- **TASK PROMPT**
The records sit below. Return every line in them that holds the word "height".
___ GIVEN DATA
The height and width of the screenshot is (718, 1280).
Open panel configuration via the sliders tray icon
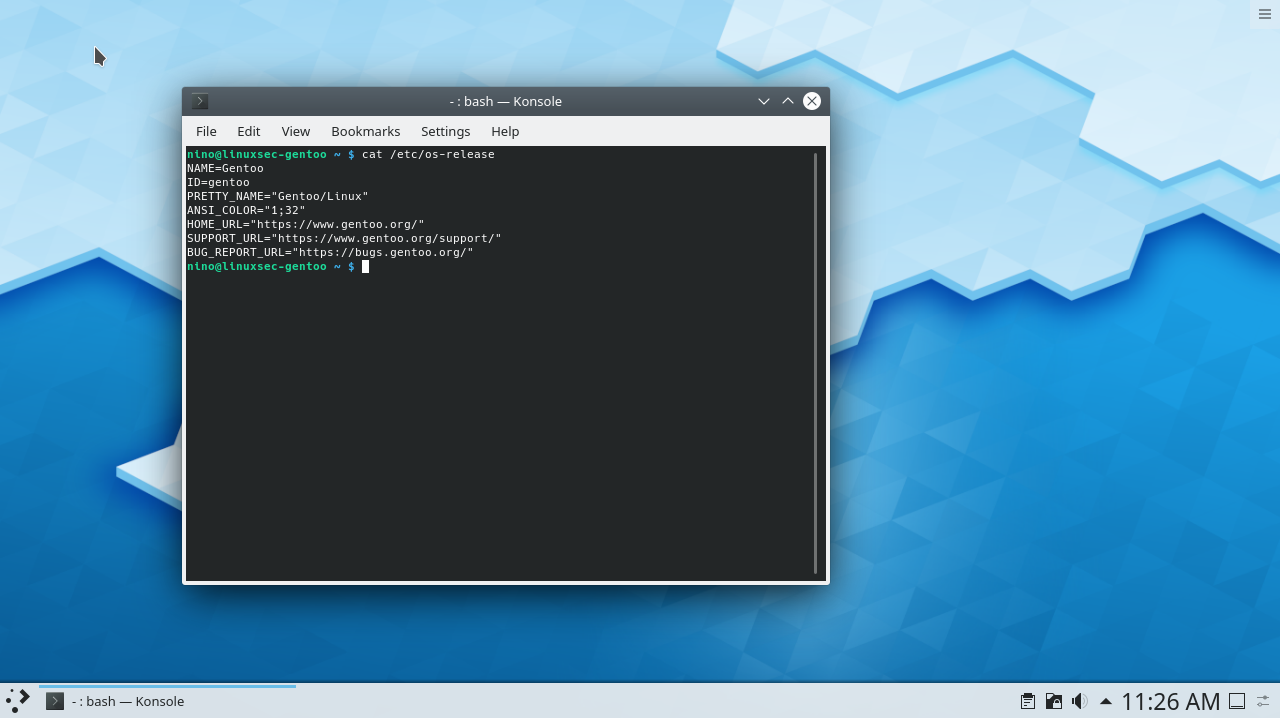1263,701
______
___ GIVEN DATA
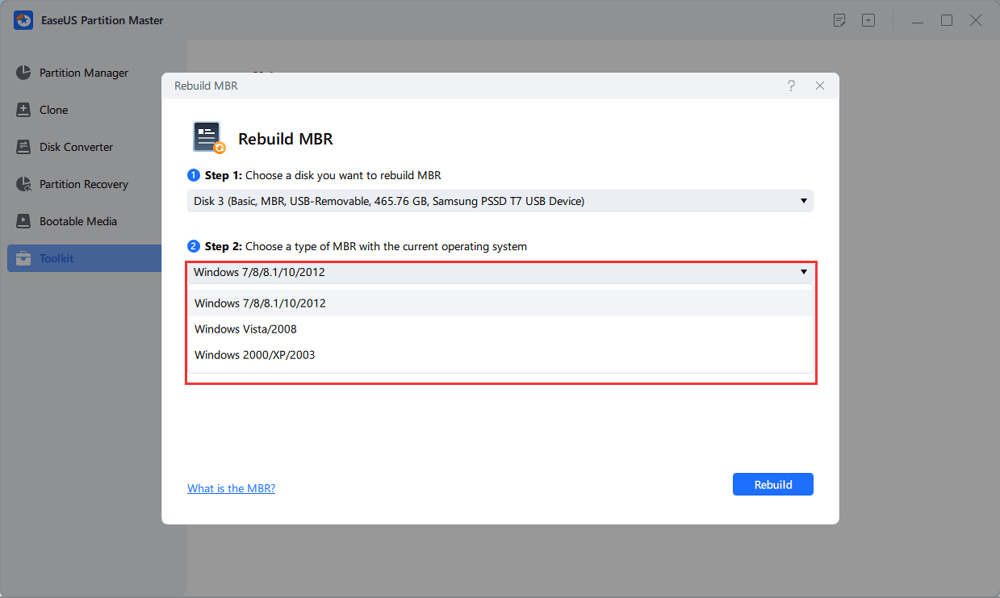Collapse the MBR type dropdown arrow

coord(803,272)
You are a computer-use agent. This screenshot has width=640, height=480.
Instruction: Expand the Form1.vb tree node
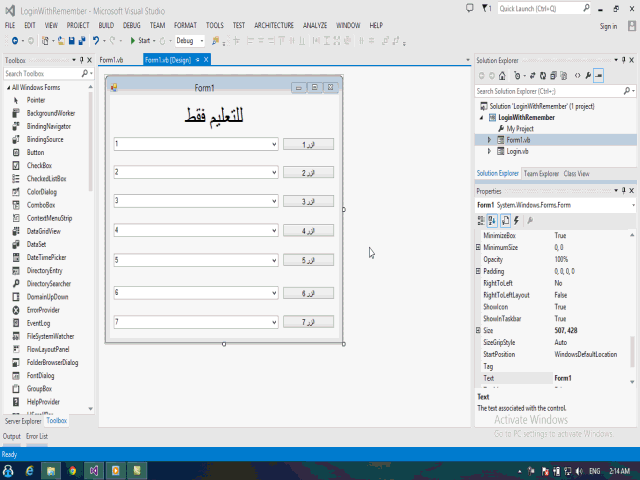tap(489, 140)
______
- **RESPONSE AREA**
The height and width of the screenshot is (718, 1280).
You are a computer-use agent. This screenshot has width=640, height=480.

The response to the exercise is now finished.